One of the most spectacular and costly failures of federal procurement in recent years was the Air Force’s failed Expeditionary Combat Support System (ECSS).
ECSS was a commercial enterprise resource planning (ERP) system that would provide integrated management of Air Force logistics and replace numerous, disconnected systems. But between 2004 and 2012, when the program was finally canceled, the service spent $1.1 billion on the program and had nothing to show for it.
A new report by the Senate’s Permanent Subcommittee on Investigations examines the lessons learned from the ECSS fiasco and should be mandatory reading for all federal managers and leaders. I suspect many federal managers would find at least some problems cited in the report familiar:
■ Cultural resistance to change within the Air Force.
■ Lack of leadership to implement needed changes.
■ Inadequate mitigation of identified risks at the outset of the procurement.
“The Air Force continually and systematically failed to adhere to BPR [business process re-engineering] guidelines, causing major problems that crippled the program,” the report said.
For example, when the contractor, CSC, urged the Air Force to change its business processes to be more efficient and reflect best practices, the Air Force resisted and instead asked CSC to customize the software to meet existing processes, thereby losing any gains in efficiency.
Likewise, there was no champion for the program among Air Force leadership to guide ECSS from start to finish. Frequent turnover of acquisition personnel was another problem. Poor or no training meant new personnel lacked understanding of ECSS’s design elements, so decisions took longer.
And the Air Force’s risk management strategy failed to mitigate identified risks, and the Air Force failed to apply basic acquisition best practices such as clearly defining the system’s requirements, the Senate report said.

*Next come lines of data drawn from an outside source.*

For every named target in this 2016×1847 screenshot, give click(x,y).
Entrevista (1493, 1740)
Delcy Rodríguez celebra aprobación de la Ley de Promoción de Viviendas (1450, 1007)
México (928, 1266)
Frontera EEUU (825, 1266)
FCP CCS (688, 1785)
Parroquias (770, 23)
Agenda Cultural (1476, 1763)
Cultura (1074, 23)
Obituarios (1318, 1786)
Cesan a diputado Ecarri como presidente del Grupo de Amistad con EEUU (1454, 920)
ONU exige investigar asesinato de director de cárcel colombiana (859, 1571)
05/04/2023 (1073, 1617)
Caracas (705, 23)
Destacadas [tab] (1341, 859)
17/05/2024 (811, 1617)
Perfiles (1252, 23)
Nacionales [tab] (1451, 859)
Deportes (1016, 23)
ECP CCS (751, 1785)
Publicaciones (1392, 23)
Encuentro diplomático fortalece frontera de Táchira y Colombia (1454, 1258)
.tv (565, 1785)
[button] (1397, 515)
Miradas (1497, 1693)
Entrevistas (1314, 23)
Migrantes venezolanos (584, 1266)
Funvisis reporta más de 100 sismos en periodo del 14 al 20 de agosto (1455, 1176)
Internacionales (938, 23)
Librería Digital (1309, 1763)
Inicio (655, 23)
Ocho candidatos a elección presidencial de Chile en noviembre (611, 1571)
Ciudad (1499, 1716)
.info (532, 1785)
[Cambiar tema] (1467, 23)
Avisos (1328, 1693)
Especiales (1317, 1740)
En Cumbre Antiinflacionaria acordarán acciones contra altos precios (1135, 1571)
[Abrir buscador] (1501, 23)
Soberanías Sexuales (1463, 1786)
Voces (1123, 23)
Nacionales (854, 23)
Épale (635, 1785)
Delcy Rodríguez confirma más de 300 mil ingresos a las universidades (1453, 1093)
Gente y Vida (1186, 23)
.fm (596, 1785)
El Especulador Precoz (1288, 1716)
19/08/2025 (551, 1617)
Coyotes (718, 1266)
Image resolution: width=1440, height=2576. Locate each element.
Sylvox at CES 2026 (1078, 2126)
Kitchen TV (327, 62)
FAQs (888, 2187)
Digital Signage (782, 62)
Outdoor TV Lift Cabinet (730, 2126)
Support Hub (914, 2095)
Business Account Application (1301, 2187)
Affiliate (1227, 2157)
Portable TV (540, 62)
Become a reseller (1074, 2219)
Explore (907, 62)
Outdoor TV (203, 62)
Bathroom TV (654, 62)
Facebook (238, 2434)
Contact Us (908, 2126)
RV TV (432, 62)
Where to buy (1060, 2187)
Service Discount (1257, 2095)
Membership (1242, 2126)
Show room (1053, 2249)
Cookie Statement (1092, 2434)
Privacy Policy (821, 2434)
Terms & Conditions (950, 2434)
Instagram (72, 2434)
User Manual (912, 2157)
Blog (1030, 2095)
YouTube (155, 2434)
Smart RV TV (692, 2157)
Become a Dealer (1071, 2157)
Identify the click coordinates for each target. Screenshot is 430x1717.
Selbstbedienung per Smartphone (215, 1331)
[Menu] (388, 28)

Many of the problems that sabotaged ECSS are at play in other Defense Department ERP programs — namely, the Navy ERP system, the Air Force’s Defense Enterprise Account and Management System, and the Marine Corps’ Common Aviation Command and Control System. All suffer extensive schedule delays and costs increases in the billions.
As agencies increasingly move toward enterprise-scale IT modernizations and consolidations, the use of effective BPR practices will be ever more critical. So federal executives from all disciplines must be aware of what those effective practices are, as well as what the warning signs of failure look like. And when they spot those warning signs, they must demonstrate leadership and speak up.
Finally, lawmakers must acknowledge their own culpability as well. It was Congress, after all, that forked over more than $$1 billion to the ECSS program over eight years, even as auditors repeatedly warned of problems.